━━━ Provided data
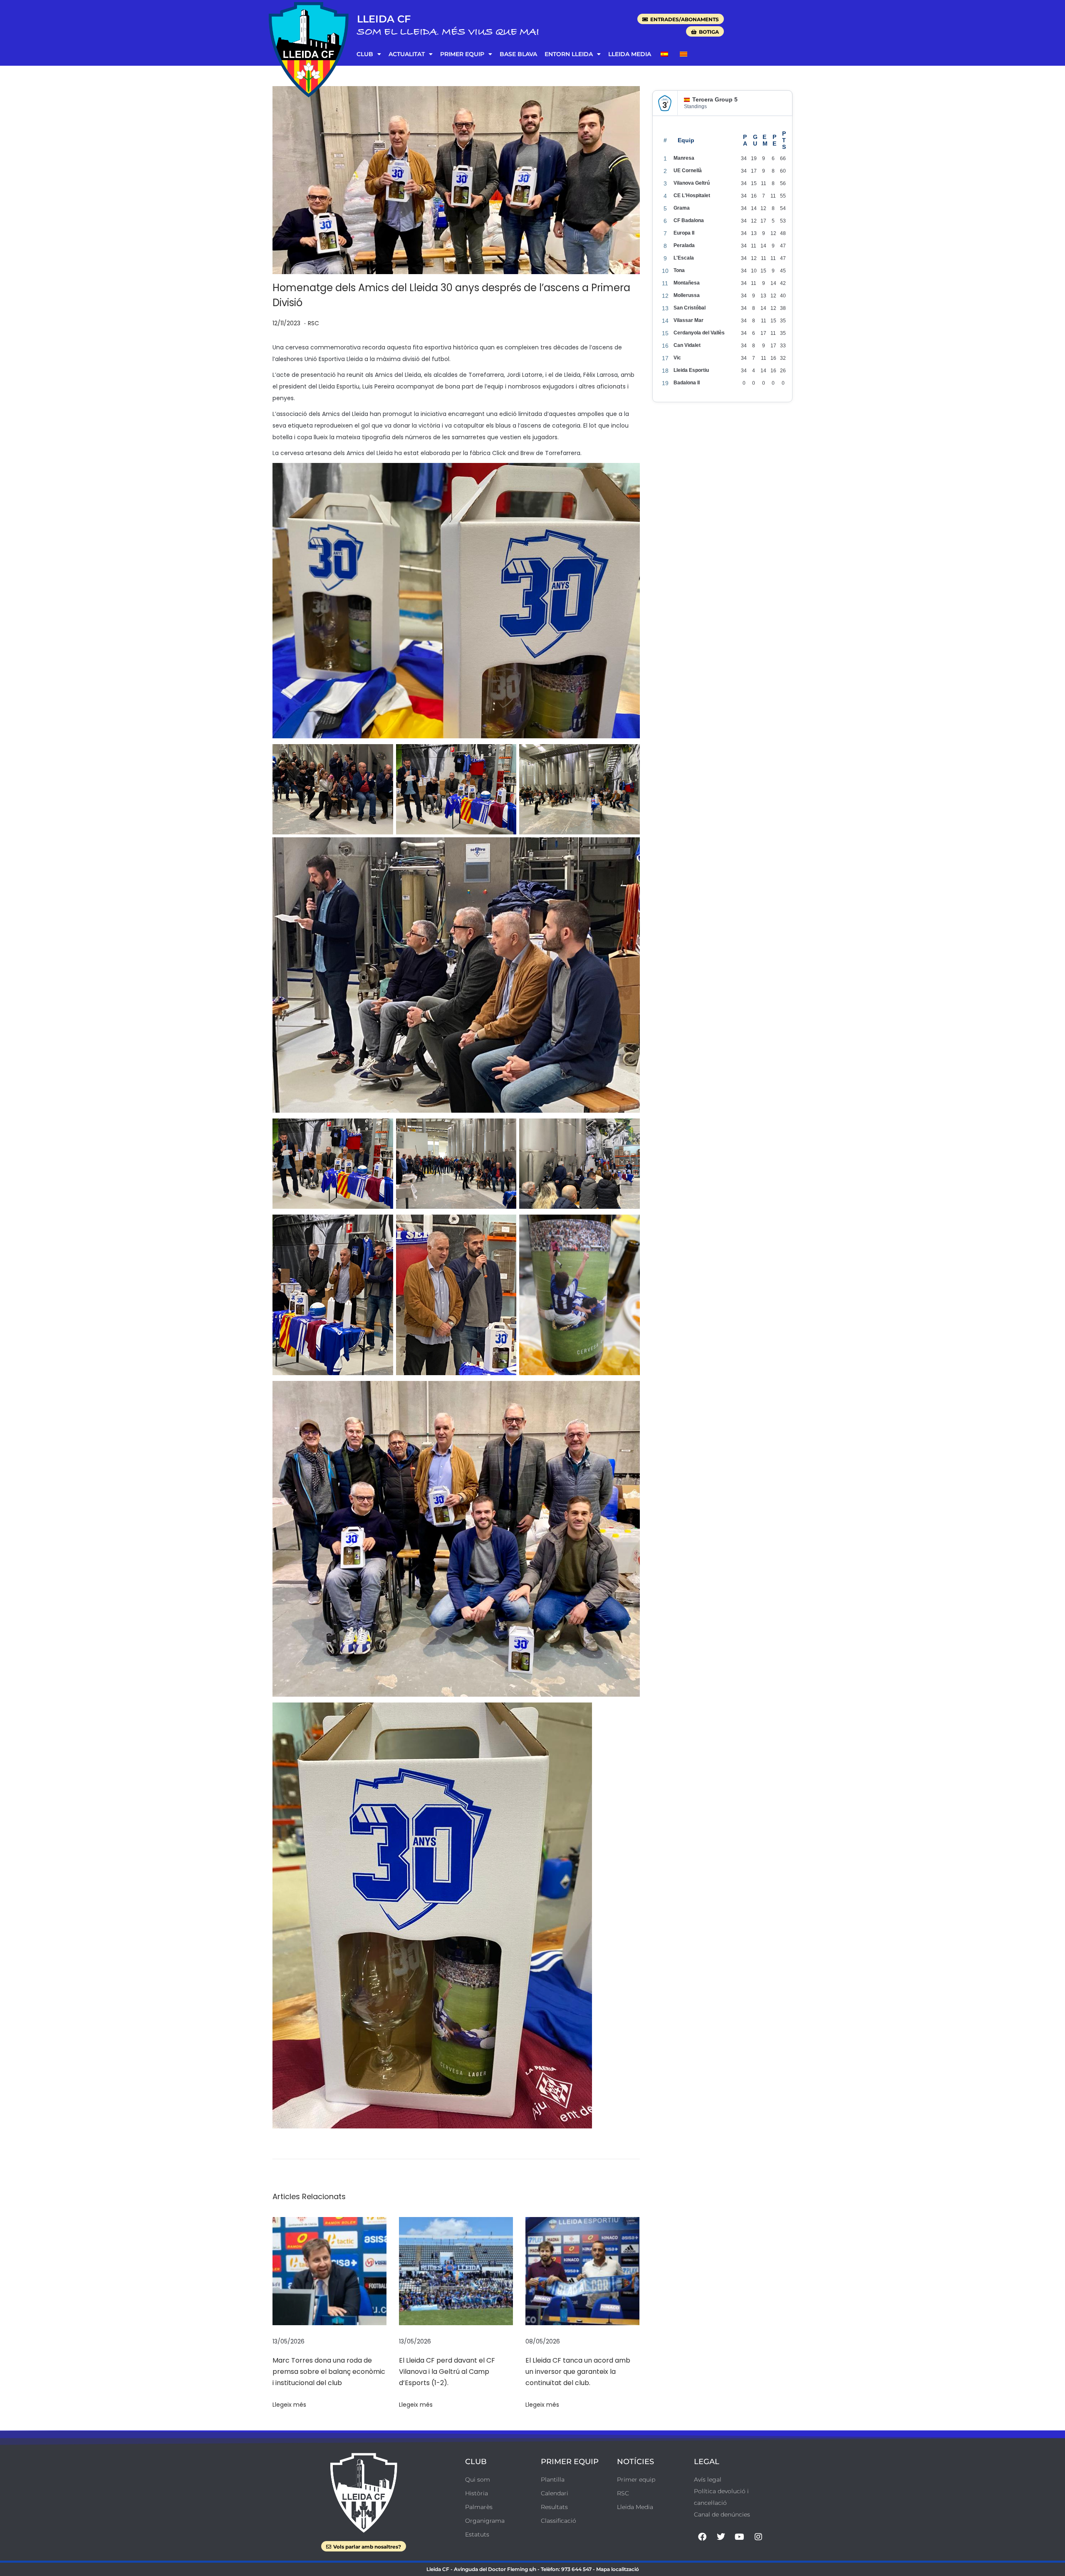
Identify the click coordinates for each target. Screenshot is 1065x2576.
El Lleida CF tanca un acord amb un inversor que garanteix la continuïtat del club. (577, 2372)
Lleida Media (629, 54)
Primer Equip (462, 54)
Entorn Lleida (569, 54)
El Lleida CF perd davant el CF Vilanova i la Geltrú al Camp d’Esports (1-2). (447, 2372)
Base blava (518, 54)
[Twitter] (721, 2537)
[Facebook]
━━━━━━
→ **Exercise instructions**
Output the entries above verbatim, with no picture included.

→ **Exercise response**
Identify the click coordinates for each target. Screenshot is 1065x2576.
El Lleida CF tanca un acord amb un inversor que garanteix la continuïtat del club. (577, 2372)
Lleida Media (629, 54)
Primer Equip (462, 54)
Entorn Lleida (569, 54)
El Lleida CF perd davant el CF Vilanova i la Geltrú al Camp d’Esports (1-2). (447, 2372)
Base blava (518, 54)
[Twitter] (721, 2537)
[Facebook]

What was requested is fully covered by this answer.